Gesetzliche Grundlage
- OR 322d
Art. 322d OR
4. Gratifikation
1 Richtet der Arbeitgeber neben dem Lohn bei bestimmten Anlässen, wie Weihnachten oder Abschluss des Geschäftsjahres, eine Sondervergütung aus, so hat der Arbeitnehmer einen Anspruch darauf, wenn es verabredet ist.
2 Endigt das Arbeitsverhältnis, bevor der Anlass zur Ausrichtung der Sondervergütung eingetreten ist, so hat der Arbeitnehmer einen Anspruch auf einen verhältnismässigen Teil davon, wenn es verabredet ist.
Gratifikationsanlässe
Die Gratifikation bildet eine Sondervergütung, die neben dem Lohn aus bestimmten Anlässen ausgerichtet wird:
- Ostern
- Weihnachten
- Abschluss des Geschäftsjahres
Zahlungsgründe
- Belohnung für geleistete Arbeit
- Ansporn zu künftigem Arbeitseinsatz.
Gratifikationsanspruch
Der Arbeitnehmer
- hat einen Anspruch auf die Gratifikation, wenn es verabredet ist (OR 322d Abs. 1)
- hat beim Austritt aus dem Unternehmen des Arbeitgebers vor Ausrichtung der Gratifikation nur einen „Pro-rata-Anspruch, wenn es ausdrücklich verabredet ist (OR 322d Abs. 2).
Rechtsnatur
Gemäss BGE 129 III 278 liegt eine Gratifikation nur vor, wenn
- ihre Ausrichtung überhaupt (= echte Gratifikation)
- zumindest die Bestimmung ihrer Höhe ins Ermessen des Arbeitgebers gestellt ist (= unechte Gratifikation).
Vorbehaltslos zugesicherter Anspruch
- Es besteht keine Gratifikation, sondern ein Lohnbestandteil.
Ermessen des Arbeitgebers
Der Arbeitgeber
- ist trotz seines Ermessens in der Gratifikationen-Ausrichtung nicht völlig frei
- hat zu beachten:
- den Gleichbehandlungsgrundsatz
- Differenzierung der Gratifikationen in Bestand und Höhe an die einzelnen Arbeitnehmer nur nach sachlichen Gesichtspunkten (Leistung, Dienstjahre usw.)
- das Diskriminierungsverbot gemäss GlG 3
- den Gleichbehandlungsgrundsatz
Ausrichtung bei Kündigung des Arbeitsverhältnisses
Ist das Arbeitsverhältnis zum Arbeitnehmer bereits beendet, so
- entfällt eine Gratifikationen-Ausrichtung mangels anderer Vereinbarung (OR 322d Abs. 2)

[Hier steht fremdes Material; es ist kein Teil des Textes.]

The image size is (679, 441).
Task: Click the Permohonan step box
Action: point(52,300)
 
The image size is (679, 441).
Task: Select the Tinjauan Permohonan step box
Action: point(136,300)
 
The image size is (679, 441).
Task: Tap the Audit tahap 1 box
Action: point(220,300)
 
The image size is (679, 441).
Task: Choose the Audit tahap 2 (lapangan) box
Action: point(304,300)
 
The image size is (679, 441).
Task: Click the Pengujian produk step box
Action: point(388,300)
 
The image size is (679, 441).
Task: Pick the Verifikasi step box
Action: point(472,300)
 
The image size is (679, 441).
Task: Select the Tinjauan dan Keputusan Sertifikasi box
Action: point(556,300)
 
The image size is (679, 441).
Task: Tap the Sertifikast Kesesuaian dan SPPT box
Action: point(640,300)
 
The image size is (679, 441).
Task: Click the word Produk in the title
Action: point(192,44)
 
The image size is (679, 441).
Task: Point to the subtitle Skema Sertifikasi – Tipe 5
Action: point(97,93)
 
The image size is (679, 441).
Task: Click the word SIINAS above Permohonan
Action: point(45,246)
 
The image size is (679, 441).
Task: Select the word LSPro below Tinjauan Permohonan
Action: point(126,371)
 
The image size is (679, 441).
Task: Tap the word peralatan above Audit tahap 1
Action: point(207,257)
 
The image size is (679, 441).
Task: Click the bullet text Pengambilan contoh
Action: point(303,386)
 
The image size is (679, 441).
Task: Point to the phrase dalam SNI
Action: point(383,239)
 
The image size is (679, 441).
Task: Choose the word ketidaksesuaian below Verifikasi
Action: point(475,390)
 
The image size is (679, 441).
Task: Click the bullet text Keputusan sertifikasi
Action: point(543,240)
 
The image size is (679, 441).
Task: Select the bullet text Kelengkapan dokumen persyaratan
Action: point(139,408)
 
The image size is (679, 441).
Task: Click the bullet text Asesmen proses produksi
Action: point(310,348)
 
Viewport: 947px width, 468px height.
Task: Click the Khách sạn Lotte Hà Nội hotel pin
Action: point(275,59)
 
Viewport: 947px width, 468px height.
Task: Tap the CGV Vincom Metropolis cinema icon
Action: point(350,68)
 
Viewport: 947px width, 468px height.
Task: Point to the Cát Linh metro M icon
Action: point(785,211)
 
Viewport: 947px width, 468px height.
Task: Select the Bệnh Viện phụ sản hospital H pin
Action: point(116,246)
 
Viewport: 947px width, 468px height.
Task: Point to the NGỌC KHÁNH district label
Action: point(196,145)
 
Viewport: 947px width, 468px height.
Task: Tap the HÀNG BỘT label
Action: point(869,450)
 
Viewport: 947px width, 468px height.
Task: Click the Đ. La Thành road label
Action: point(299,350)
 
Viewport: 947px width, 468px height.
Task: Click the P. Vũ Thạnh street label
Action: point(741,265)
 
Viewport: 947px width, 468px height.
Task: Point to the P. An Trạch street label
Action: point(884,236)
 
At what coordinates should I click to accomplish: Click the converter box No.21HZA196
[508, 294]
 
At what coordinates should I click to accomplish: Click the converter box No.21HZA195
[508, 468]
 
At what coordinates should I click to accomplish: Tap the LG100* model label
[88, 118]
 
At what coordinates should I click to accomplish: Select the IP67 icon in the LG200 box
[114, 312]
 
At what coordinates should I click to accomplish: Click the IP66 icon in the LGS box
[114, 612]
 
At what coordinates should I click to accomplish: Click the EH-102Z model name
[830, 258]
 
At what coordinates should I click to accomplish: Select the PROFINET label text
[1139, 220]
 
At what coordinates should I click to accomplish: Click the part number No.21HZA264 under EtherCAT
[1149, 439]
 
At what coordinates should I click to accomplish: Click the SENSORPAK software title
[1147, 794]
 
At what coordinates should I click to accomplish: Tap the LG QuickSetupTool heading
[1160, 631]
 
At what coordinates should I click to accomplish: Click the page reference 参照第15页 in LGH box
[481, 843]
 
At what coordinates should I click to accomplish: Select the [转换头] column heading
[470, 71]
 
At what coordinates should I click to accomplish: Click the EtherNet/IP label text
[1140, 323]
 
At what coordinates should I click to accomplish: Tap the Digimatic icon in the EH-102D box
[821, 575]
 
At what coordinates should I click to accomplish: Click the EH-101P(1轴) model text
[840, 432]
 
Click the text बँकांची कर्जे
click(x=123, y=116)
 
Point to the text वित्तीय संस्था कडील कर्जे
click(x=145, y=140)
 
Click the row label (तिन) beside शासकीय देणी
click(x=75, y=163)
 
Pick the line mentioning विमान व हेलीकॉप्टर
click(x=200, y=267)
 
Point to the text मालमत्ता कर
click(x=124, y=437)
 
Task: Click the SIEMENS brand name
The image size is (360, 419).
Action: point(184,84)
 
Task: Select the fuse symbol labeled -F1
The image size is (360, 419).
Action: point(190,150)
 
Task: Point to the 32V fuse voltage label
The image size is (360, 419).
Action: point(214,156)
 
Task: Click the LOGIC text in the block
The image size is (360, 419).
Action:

Befindet sich der Arbeitnehmer in gekündigtem Verhältnis, so
- kann die Gratifikation bezüglich des Teils, der Ansporn für künftige Tätigkeit bilden soll, herabgesetzt werden;
- ist der Anteil der Gratifikation, der Belohnung für bereits geleistete Dienste darstellt, auszurichten, sofern die Gratifikation für diesen Fall nicht vertraglich völlig wegbedungen ist.
Trotz Arbeitsverweigerung Gratifikation
- Ein Arbeitnehmer, der wegen ständig verspäteter Lohnzahlungen seines Arbeitgebers die Arbeit verweigert, hat dennoch Anspruch auf die vertraglich zugesicherte Gratifikation zum Jahresende
- Quelle: BGE 4A_122/2010 vom 26.05.2010
Wiederholte Gratifikationen können Rechtsanspruch bewirken
Aus der freiwilligen und vorbehaltslosen Zahlung von Gratifikationen können sich nach Lehre und Rechtsprechung mit der Zeit Rechtsansprüche ergeben:
- 3 malige, ununterbrochene und vorbehaltslose Ausrichtung schafft Anspruch auf entsprechende künftige Gratifikationszahlungen (BGE 129 III 278)
- Rechtsgrund: Betriebsübung als stillschweigende Kollektiv- bzw. Einzelvereinbarung zwischen Arbeitgeber und Arbeitnehmern
ACHTUNG: Keine Gratifikationenleistung ohne stets zu wiederholendem Freiwilligkeitsvorbehalt
- Arbeitgeber tun gut daran, bei jeder Gratifikationsleistung (Mitteilung + im Zahlungsvermerk des Vergütungsauftrags) seinen Freiwilligkeitsvorbehalt anzubringen
- Text immer wieder leicht modifizieren, da Rechtsprechung (BGE 129 III 280 f.) teilweise geltend macht, der Freiwilligkeitsvorbehalt sei zu einer leeren Floskel verkommen und daher unbeachtlich (Standpunkt von der Lehre teils abgelehnt).